There are people that tell stories about themselves and then there are raconteurs that live great stories and get to tell them. Lope Navo is the latter. With stories of places, people, and himself — it is not only Lope’s camera that sees in great detail.

Photo by Mj Suayan

In his travels, he has amassed an unprecedented grand library of work in the most exciting cities. The self-published volume of his coffee table book, RAW, launched this January 2021, is a follow-up to his first book Stark published in 2009 when he was in his early 20’s. With his newest book, RAW, Lope returns his own kind of storytelling. It is a 200-page hardcover book, bigger, heavier, and more ambitious than Stark, containing an erotic compilation that might be more risqué or NSFW, but is a one-of-a-kind monograph especially for collectors of male photography. “Most fashion photo books out there are shot in one city and one continent, what makes this book special and difficult to recreate is that it is shot worldwide,” he says. At first glance, the easiest to notice from RAW would be the attractive men photographed on its pages — the actors, supermodels, firemen, dancers, fellow photographers, and other men from different careers — but beyond the NSFW, the book is also a decades’ worth of mind-numbing 40-hour connecting flights, and countless lost hard drives and luggage to accomplish.

DIOR by Lope Navo

Lope doesn’t gatekeep the route to success. But he is also vocal against its misuse.
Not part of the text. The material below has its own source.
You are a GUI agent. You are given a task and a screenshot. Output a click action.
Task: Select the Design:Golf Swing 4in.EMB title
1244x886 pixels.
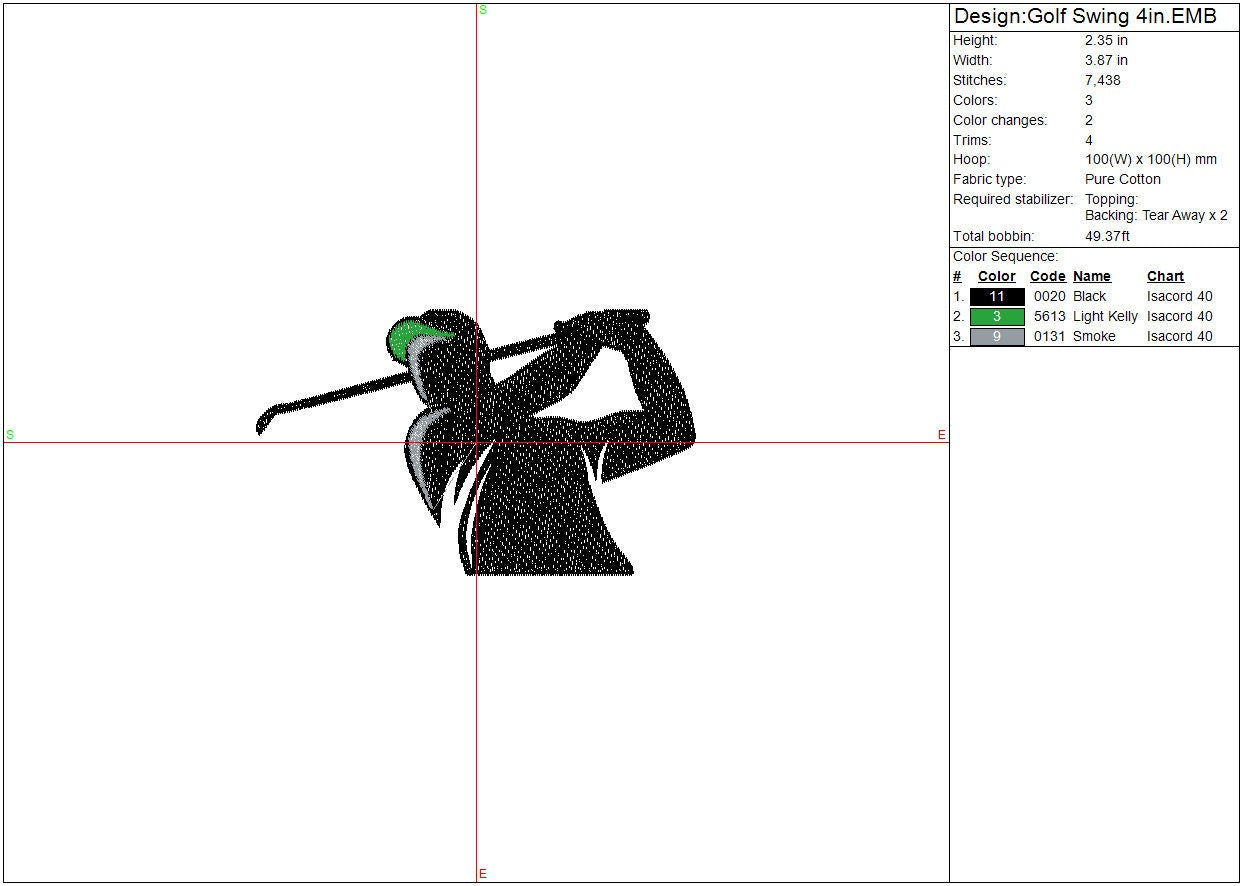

Citing the violence against underage women in the industry and printed photo books of sexploits, Lope does not turn a blind eye to the dark underbelly of the fashion photography industry.

“What I’ve learned from these many transitions traveling the world is ‘empathy’, which I can say with almost some absolute certainty that many popular ‘fashion photographers’ living today lack of,” he comments.

A photograph is a powerful tool and Lope wields it with awareness.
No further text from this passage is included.